++++ Input for this task ++++

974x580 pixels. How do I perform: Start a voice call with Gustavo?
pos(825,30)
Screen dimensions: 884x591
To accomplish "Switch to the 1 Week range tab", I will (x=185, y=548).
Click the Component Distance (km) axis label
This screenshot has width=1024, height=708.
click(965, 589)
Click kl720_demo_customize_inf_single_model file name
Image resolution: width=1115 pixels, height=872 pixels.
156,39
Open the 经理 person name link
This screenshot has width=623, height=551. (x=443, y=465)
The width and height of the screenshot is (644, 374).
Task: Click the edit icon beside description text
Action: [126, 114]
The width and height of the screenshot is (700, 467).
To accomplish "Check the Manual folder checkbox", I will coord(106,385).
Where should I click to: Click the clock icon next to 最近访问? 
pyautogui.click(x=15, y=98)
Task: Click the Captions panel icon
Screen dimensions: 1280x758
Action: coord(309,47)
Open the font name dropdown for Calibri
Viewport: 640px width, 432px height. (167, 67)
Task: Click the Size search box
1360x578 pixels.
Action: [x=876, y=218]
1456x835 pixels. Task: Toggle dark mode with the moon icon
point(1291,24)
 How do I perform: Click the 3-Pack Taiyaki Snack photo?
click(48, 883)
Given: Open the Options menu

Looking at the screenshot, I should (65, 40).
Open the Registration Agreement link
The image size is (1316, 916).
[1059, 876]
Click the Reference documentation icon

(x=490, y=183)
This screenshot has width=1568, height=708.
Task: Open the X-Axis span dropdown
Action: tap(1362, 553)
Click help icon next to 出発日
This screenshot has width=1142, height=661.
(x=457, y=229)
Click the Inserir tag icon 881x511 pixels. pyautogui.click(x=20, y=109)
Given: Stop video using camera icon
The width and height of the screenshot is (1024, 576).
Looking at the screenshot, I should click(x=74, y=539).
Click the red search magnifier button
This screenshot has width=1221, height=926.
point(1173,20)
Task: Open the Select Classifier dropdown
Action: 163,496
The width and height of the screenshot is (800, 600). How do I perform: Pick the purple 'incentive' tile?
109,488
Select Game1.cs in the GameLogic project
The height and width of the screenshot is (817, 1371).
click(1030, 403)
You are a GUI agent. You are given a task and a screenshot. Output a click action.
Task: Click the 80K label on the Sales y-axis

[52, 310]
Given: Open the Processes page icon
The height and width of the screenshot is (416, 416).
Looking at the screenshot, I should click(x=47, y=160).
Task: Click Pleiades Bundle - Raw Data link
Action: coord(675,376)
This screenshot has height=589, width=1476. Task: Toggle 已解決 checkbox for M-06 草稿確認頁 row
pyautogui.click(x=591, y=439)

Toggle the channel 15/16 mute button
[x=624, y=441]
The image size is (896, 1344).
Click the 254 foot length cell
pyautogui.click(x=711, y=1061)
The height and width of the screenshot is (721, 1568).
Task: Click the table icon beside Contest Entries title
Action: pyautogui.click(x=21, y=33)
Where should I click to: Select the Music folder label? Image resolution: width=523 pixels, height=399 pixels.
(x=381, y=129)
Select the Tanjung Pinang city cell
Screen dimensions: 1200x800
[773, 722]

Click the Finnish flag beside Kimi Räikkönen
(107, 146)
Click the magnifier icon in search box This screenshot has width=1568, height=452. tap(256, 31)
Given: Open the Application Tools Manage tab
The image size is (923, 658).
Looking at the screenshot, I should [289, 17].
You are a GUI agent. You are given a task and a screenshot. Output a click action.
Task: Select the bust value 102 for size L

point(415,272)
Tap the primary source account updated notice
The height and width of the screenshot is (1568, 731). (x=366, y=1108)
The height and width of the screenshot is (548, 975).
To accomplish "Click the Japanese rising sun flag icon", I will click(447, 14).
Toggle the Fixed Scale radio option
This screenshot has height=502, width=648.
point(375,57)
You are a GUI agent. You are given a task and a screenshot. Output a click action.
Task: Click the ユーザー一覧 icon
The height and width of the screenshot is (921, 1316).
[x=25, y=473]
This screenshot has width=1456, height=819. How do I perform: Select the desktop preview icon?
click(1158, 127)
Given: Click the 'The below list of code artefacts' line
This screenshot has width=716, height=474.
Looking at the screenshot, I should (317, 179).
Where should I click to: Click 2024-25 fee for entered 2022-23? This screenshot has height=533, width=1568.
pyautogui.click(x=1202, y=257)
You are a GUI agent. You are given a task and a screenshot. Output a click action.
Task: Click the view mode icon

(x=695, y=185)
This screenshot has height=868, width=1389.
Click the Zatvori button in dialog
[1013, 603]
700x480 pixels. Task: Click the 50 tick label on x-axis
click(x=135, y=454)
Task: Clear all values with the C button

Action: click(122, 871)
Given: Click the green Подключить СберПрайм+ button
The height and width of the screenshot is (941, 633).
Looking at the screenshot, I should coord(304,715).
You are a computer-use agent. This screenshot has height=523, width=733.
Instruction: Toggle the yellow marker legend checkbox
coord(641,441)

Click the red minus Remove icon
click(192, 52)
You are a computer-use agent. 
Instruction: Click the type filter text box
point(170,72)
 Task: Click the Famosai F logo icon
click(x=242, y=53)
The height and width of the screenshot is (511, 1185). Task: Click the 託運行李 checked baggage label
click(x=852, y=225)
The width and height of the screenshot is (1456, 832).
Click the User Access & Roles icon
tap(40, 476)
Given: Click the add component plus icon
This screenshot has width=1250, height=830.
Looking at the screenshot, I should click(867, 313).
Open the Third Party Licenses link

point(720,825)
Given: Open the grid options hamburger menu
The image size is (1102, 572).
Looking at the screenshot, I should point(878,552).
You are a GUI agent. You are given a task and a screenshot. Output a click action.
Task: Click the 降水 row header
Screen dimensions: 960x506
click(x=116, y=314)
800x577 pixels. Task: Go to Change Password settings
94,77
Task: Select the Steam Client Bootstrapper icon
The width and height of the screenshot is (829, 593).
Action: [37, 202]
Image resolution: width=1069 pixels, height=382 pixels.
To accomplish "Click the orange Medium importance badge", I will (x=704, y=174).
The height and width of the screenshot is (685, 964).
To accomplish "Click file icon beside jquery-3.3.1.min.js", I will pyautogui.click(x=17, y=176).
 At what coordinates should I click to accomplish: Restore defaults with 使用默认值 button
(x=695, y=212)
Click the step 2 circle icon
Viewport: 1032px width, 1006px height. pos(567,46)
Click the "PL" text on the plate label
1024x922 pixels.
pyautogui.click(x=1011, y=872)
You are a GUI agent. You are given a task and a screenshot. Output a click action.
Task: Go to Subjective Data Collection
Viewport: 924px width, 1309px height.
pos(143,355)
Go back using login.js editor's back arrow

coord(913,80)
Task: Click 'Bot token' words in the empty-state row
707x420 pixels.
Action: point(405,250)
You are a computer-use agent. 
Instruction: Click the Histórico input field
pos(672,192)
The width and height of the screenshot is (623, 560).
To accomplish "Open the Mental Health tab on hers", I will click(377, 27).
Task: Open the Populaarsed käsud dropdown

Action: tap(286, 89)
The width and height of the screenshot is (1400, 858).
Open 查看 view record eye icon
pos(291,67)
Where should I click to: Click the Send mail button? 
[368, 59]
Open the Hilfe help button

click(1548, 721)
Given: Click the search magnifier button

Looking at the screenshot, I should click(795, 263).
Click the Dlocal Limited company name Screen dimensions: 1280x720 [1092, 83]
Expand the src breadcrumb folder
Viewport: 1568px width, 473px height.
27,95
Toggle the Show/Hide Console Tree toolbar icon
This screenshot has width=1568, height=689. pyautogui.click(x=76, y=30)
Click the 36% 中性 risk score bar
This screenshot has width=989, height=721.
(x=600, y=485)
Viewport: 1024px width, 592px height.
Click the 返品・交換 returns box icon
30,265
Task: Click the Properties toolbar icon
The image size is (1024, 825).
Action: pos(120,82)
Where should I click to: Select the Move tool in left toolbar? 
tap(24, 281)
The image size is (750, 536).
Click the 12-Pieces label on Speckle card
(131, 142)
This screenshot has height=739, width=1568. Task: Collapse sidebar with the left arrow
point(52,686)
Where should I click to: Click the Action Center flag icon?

++++

Above are the records. Copy the lines beginning at the one that has "The width and height of the screenshot is (700, 467)." and ending with the one that has "Given: Stop video using camera icon", unchanged.

• Solution to this task:
The width and height of the screenshot is (700, 467).
To accomplish "Check the Manual folder checkbox", I will coord(106,385).
Where should I click to: Click the clock icon next to 最近访问? 
pyautogui.click(x=15, y=98)
Task: Click the Captions panel icon
Screen dimensions: 1280x758
Action: coord(309,47)
Open the font name dropdown for Calibri
Viewport: 640px width, 432px height. (167, 67)
Task: Click the Size search box
1360x578 pixels.
Action: [x=876, y=218]
1456x835 pixels. Task: Toggle dark mode with the moon icon
point(1291,24)
 How do I perform: Click the 3-Pack Taiyaki Snack photo?
click(48, 883)
Given: Open the Options menu

Looking at the screenshot, I should (65, 40).
Open the Registration Agreement link
The image size is (1316, 916).
[1059, 876]
Click the Reference documentation icon

(x=490, y=183)
This screenshot has width=1568, height=708.
Task: Open the X-Axis span dropdown
Action: tap(1362, 553)
Click help icon next to 出発日
This screenshot has width=1142, height=661.
(x=457, y=229)
Click the Inserir tag icon 881x511 pixels. pyautogui.click(x=20, y=109)
Given: Stop video using camera icon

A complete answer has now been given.